Suns Linux-based grid offering will compete with similar offerings from companies like IBM Corp., which has been building a grid solution that includes the companys investment in the Linux platform.
Sun officials said the company has a three-stage vision for grid computing. The Sun ONE Grid Engine software represents the first phase, which covers departmental cluster grids. The Sun ONE Grid Engine, Enterprise Edition 5.3 software builds on the first stage and enables enterprise-wide grids, which can manage thousands of nodes across the organization, the company said. Meanwhile, the third stage--global grids--is forthcoming, and Sun is currently pursuing development and partnership options to achieve this, the company said.
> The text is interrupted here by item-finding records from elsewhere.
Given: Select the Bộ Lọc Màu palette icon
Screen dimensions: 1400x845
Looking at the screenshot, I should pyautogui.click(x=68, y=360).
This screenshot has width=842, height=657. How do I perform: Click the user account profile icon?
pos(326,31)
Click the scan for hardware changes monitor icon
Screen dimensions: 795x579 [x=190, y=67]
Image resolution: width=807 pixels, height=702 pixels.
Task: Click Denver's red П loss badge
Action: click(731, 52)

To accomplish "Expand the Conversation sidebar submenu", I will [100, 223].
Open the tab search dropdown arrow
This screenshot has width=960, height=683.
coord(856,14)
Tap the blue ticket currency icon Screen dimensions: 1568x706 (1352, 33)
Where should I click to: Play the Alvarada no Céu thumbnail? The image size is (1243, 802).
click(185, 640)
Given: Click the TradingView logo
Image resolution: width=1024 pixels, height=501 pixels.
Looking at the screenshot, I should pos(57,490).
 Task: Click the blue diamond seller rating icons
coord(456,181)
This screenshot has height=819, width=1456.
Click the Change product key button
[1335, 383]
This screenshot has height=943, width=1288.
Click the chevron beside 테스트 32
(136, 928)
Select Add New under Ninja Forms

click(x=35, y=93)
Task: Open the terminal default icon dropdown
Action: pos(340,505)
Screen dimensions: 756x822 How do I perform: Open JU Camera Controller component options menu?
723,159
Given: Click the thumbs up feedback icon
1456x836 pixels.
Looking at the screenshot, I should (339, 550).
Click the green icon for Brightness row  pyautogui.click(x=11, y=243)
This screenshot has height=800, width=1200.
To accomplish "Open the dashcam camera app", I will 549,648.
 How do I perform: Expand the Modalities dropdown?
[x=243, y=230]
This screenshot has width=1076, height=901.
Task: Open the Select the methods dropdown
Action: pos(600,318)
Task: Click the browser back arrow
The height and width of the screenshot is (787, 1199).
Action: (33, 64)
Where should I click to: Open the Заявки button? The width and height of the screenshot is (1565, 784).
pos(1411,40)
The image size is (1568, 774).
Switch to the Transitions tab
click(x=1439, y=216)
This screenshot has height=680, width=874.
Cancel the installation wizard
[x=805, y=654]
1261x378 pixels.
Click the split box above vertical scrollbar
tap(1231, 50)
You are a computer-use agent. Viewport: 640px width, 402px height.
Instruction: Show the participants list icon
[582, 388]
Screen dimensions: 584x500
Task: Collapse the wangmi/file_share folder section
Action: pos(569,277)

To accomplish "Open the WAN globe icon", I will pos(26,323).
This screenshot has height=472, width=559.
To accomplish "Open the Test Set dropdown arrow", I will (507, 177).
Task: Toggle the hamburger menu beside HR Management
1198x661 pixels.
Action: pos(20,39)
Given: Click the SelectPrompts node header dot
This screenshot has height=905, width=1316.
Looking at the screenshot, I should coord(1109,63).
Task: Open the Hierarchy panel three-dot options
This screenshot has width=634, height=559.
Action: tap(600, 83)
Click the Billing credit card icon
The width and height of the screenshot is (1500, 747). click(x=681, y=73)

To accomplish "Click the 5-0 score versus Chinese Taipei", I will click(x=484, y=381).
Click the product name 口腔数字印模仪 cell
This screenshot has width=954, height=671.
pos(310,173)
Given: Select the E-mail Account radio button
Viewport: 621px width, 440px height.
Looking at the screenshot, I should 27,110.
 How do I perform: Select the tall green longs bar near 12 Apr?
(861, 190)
Sun said its Sun ONE Grid Engine, Enterprise Edition 5.3 software for Linux is expected to be available by the end of year. Fees for licensing the technology will range from $20,000 for up to 50 CPUs, to $80,000 for up to 2,000 CPUs.
"Expanding access to grid technologies and spurring the adoption of grid computing across heterogeneous environments is key to Suns grid computing strategy," said Wolfgang Gentzsch, Suns director of grid computing, in a statement. "Our Sun ONE Grid Engine software family and the Grid Engine Open Source Project have been successful in heterogeneous environments. And as our customers needs grow to enterprise-level grids, Suns grid computing portfolio can easily scale with them..."
Sun said its Sun ONE Grid Engine software, available as a free download at www.sun.com/grid, has been available for the Linux platform since January 2001 and comprises 25 percent of all Sun-based grids deployed today.
Additionally, Sun officials said the company has been instrumental in driving grid computing toward the mainstream, promoting adoption by making Sun ONE Grid Engine software for the Solaris Operating Environment and Linux platforms available as free downloads. Last summer, Sun offered grid computing technology to the open source community via the Grid Engine Project.
Sun also said its Sun ONE Grid Engine and Sun ONE Grid Engine, Enterprise Edition software power more than 5,000 cluster and enterprise grids today, with nearly 70 new grid deployments each week.